▶ **INPUT**:
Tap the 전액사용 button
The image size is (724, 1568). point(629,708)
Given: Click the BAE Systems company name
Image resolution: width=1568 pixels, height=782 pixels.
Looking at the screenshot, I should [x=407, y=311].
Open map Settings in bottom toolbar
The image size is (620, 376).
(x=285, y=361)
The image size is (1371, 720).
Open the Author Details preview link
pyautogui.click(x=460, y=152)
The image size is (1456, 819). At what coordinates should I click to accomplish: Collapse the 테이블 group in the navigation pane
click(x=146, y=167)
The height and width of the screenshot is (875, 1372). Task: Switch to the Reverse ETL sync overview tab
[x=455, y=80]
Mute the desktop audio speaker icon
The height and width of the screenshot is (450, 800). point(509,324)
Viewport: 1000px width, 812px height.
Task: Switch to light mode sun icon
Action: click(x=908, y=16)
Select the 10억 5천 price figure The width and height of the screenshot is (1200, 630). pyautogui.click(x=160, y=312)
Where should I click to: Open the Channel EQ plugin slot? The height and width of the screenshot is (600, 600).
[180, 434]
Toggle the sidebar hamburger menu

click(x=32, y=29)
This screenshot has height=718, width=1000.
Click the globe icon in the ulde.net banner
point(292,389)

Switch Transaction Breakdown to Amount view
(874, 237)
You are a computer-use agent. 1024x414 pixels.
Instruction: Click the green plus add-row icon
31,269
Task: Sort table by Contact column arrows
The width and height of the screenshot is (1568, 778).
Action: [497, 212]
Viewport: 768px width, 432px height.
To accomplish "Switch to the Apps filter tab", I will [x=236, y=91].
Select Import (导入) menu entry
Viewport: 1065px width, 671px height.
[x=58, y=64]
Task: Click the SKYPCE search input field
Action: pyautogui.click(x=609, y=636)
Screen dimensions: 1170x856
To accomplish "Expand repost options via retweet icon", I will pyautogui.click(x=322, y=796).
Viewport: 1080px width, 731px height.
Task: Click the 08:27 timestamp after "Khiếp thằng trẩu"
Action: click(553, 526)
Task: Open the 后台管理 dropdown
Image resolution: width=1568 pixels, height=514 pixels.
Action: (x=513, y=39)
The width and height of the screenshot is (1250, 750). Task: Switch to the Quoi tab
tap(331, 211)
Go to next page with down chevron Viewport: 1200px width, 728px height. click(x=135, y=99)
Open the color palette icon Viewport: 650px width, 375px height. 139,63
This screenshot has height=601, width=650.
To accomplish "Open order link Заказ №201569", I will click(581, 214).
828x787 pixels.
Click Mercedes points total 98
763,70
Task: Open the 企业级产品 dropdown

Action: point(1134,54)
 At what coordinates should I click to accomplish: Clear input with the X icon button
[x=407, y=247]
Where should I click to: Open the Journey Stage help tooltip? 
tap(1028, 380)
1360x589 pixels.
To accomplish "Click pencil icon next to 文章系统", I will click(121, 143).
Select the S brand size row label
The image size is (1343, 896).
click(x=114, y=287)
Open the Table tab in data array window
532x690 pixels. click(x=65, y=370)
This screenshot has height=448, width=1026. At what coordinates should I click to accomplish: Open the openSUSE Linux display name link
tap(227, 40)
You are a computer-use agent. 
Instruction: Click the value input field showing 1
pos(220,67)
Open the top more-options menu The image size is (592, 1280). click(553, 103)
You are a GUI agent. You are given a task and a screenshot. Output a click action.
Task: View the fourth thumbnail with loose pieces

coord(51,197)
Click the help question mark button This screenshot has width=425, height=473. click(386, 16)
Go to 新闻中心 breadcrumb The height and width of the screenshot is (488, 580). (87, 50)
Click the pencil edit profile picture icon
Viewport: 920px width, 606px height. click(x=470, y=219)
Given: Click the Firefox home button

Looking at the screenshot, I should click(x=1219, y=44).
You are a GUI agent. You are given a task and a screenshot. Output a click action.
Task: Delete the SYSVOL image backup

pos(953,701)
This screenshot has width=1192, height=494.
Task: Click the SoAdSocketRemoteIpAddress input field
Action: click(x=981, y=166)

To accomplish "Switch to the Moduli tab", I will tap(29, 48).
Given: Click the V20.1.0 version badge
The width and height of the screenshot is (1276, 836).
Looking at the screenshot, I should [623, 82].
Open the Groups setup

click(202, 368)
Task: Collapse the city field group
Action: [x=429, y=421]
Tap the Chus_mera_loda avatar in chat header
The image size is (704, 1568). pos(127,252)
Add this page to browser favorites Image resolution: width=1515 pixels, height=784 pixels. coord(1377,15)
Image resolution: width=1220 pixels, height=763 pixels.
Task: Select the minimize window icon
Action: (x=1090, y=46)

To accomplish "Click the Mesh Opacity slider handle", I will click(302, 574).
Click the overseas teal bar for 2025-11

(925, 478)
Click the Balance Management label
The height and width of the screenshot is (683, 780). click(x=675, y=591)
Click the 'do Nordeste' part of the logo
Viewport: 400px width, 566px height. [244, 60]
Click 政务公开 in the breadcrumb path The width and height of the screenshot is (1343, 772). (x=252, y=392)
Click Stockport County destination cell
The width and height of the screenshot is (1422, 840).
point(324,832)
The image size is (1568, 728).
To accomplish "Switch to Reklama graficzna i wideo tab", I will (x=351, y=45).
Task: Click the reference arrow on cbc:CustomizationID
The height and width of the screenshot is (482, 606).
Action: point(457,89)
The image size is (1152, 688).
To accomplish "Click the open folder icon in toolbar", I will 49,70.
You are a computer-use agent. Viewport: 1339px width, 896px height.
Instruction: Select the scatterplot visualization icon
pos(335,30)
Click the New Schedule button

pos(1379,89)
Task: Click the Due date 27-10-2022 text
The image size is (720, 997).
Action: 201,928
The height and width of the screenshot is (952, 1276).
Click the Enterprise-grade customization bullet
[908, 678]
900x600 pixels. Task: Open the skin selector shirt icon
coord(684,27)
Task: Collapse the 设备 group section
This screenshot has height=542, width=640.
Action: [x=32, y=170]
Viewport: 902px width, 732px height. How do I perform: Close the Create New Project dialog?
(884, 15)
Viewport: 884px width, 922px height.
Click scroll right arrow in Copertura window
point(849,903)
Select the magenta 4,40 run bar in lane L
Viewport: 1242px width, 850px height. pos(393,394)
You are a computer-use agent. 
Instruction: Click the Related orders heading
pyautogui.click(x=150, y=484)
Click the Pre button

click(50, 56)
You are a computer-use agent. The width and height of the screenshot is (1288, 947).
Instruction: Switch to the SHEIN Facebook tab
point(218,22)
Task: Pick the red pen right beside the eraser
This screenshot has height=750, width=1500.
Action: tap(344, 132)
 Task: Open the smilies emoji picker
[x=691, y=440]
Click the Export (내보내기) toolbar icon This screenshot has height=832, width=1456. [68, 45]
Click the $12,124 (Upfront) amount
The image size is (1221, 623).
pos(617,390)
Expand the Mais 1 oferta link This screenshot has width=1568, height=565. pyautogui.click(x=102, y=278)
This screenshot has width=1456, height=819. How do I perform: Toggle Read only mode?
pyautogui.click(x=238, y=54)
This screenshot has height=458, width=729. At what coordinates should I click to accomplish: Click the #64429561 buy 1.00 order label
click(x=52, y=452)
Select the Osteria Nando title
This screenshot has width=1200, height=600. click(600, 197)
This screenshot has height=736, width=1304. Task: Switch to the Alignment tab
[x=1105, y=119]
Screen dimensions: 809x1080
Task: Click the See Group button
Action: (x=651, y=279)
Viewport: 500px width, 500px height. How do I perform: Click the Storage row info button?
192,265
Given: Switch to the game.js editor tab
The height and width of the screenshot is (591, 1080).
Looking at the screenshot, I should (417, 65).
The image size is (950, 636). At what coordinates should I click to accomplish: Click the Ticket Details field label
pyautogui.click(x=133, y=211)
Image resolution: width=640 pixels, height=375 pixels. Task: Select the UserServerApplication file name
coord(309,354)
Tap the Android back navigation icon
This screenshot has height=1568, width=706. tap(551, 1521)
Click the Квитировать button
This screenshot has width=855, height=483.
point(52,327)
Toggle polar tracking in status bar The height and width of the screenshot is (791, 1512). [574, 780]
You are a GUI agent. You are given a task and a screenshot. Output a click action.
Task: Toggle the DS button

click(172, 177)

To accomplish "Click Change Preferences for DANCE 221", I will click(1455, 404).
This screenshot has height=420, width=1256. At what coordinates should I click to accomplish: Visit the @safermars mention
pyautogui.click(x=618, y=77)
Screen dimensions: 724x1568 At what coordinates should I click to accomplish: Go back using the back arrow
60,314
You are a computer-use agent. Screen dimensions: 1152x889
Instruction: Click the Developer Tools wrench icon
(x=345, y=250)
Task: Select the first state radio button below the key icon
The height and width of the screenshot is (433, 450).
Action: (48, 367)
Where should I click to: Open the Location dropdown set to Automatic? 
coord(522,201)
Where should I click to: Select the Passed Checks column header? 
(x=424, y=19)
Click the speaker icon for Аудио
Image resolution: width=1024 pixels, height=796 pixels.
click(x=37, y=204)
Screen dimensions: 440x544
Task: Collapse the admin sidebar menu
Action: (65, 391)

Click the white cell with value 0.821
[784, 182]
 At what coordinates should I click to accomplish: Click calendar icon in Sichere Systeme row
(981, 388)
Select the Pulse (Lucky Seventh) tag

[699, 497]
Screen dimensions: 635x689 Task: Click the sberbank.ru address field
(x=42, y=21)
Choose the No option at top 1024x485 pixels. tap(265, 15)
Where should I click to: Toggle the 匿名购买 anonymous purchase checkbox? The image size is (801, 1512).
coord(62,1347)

▶ **TASK STATEMENT**: Rewrite the data from its first line through the line containing "Go to next page", changing "Image resolution" to "Screenshot resolution" and leaving everything else as it is.

▶ **THE REPLY**:
Tap the 전액사용 button
The image size is (724, 1568). point(629,708)
Given: Click the BAE Systems company name
Screenshot resolution: width=1568 pixels, height=782 pixels.
Looking at the screenshot, I should [x=407, y=311].
Open map Settings in bottom toolbar
The image size is (620, 376).
(x=285, y=361)
The image size is (1371, 720).
Open the Author Details preview link
pyautogui.click(x=460, y=152)
The image size is (1456, 819). At what coordinates should I click to accomplish: Collapse the 테이블 group in the navigation pane
click(x=146, y=167)
The height and width of the screenshot is (875, 1372). Task: Switch to the Reverse ETL sync overview tab
[x=455, y=80]
Mute the desktop audio speaker icon
The height and width of the screenshot is (450, 800). point(509,324)
Viewport: 1000px width, 812px height.
Task: Switch to light mode sun icon
Action: click(x=908, y=16)
Select the 10억 5천 price figure The width and height of the screenshot is (1200, 630). pyautogui.click(x=160, y=312)
Where should I click to: Open the Channel EQ plugin slot? The height and width of the screenshot is (600, 600).
[180, 434]
Toggle the sidebar hamburger menu

click(x=32, y=29)
This screenshot has height=718, width=1000.
Click the globe icon in the ulde.net banner
point(292,389)

Switch Transaction Breakdown to Amount view
(874, 237)
You are a computer-use agent. 1024x414 pixels.
Instruction: Click the green plus add-row icon
31,269
Task: Sort table by Contact column arrows
The width and height of the screenshot is (1568, 778).
Action: [497, 212]
Viewport: 768px width, 432px height.
To accomplish "Switch to the Apps filter tab", I will [x=236, y=91].
Select Import (导入) menu entry
Viewport: 1065px width, 671px height.
[x=58, y=64]
Task: Click the SKYPCE search input field
Action: pyautogui.click(x=609, y=636)
Screen dimensions: 1170x856
To accomplish "Expand repost options via retweet icon", I will pyautogui.click(x=322, y=796).
Viewport: 1080px width, 731px height.
Task: Click the 08:27 timestamp after "Khiếp thằng trẩu"
Action: click(553, 526)
Task: Open the 后台管理 dropdown
Screenshot resolution: width=1568 pixels, height=514 pixels.
Action: (x=513, y=39)
The width and height of the screenshot is (1250, 750). Task: Switch to the Quoi tab
tap(331, 211)
Go to next page with down chevron Viewport: 1200px width, 728px height. click(x=135, y=99)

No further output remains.